Cybernetica AS, Ülikooli 2, Tartu, 51003, Estonia.
STACC, Ülikooli 2, Tartu, 51003, Estonia.
BMC Med Genomics. 2018 Oct 11;11(Suppl 4):84. doi: 10.1186/s12920-018-0400-8.
Practical applications for data analysis may require combining multiple databases belonging to different owners, such as health centers. The analysis should be performed without violating privacy of neither the centers themselves, nor the patients whose records these centers store. To avoid biased analysis results, it may be important to remove duplicate records among the centers, so that each patient's data would be taken into account only once. This task is very closely related to privacy-preserving record linkage.
This paper presents a solution to privacy-preserving deduplication among records of several databases using secure multiparty computation.

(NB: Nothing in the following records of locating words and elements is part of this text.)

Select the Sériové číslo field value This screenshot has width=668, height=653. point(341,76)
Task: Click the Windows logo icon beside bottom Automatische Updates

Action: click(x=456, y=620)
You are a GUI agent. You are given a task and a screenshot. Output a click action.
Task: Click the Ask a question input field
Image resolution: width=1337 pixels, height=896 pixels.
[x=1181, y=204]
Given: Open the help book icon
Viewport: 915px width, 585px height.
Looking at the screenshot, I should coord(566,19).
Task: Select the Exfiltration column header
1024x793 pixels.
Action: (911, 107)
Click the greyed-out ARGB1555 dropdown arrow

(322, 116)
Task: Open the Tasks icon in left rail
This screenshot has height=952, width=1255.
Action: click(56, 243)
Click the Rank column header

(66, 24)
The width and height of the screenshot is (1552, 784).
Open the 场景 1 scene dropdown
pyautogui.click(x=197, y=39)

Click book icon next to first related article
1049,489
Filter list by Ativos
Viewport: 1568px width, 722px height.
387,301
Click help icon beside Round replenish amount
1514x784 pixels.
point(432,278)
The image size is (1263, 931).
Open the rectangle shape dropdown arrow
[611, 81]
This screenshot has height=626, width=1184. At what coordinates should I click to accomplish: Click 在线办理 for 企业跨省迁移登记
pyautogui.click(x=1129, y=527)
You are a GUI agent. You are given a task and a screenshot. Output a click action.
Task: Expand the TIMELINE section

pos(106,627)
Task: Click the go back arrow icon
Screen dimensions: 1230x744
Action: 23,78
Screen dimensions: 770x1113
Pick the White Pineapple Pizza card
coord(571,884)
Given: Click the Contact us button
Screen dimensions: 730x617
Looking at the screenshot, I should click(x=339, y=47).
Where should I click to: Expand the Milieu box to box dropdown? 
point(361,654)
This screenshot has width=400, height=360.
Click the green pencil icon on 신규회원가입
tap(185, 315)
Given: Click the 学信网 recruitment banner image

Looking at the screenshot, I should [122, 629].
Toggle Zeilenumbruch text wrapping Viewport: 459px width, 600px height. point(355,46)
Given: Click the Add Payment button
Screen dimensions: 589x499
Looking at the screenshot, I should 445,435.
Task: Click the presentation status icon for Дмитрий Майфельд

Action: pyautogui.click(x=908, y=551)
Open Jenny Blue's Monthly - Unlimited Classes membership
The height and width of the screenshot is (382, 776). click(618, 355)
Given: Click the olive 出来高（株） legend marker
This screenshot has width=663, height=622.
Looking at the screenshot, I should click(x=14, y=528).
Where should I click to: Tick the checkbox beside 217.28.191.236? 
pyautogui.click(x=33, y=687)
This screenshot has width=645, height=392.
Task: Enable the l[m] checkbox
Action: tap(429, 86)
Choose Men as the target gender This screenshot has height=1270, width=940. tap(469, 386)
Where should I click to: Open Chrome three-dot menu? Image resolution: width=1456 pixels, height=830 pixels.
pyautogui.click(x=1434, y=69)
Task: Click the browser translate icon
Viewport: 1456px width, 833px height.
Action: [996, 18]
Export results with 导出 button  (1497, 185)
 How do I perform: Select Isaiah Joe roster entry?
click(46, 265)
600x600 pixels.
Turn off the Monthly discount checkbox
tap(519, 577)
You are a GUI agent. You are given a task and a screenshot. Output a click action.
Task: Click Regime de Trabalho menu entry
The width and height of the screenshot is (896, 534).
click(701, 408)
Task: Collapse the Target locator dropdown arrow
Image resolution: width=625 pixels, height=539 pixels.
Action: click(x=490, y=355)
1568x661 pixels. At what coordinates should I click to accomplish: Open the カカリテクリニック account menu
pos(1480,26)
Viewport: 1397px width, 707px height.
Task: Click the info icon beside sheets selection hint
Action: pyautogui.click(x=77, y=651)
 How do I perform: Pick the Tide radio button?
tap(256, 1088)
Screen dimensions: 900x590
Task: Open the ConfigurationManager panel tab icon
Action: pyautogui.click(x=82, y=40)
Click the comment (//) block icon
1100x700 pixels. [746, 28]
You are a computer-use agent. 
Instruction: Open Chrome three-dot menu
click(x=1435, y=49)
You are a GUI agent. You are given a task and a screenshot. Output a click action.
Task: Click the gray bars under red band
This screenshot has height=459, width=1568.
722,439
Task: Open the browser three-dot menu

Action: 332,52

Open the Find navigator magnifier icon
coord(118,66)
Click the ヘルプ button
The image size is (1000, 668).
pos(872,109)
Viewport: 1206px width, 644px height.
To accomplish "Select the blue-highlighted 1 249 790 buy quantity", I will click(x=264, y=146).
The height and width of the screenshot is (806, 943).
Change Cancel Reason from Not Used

It is build upon one of the fastest practical secure multiparty computation platforms, called Sharemind.
The tests on ca 10 million records of simulated databases with 1000 health centers of 10000 records each show that the computation is feasible in practice. The expected running time of the experiment is ca. 30 min for computing servers connected over 100 Mbit/s WAN, the expected error of the results is 2, and no errors have been detected for the particular test set that we used for our benchmarks.
The solution is ready for practical use. It has well-defined security properties, implied by the properties of Sharemind platform. The solution assumes that exact matching of records is required, and a possible future research would be extending it to approximate matching.
数据分析的实际应用可能需要结合属于不同所有者的多个数据库,例如健康中心。分析不应侵犯中心本身或存储这些中心记录的患者的隐私。为避免分析结果出现偏差,可能重要的是要删除中心之间的重复记录,以便仅考虑每个患者的数据一次。此任务与保护隐私的记录链接非常密切。
本文提出了一种使用安全多方计算在多个数据库的记录之间进行隐私保护去重的解决方案。它建立在最快的实用安全多方计算平台之一Sharemind 之上。
对具有 1000 个记录的 1000 个健康中心的模拟数据库中的约 1000 万条记录进行的测试表明,该计算在实践中是可行的。对于通过 100 Mbit/s WAN 连接的计算服务器,预计的实验运行时间约为 30 分钟,结果的预期误差为 2,并且对于我们用于基准测试的特定测试集未检测到任何错误。
该解决方案已准备好实际使用。它具有由 Sharemind 平台的属性隐含的明确定义的安全属性。该解决方案假设需要精确匹配记录,并且未来的一项研究可能是将其扩展到近似匹配。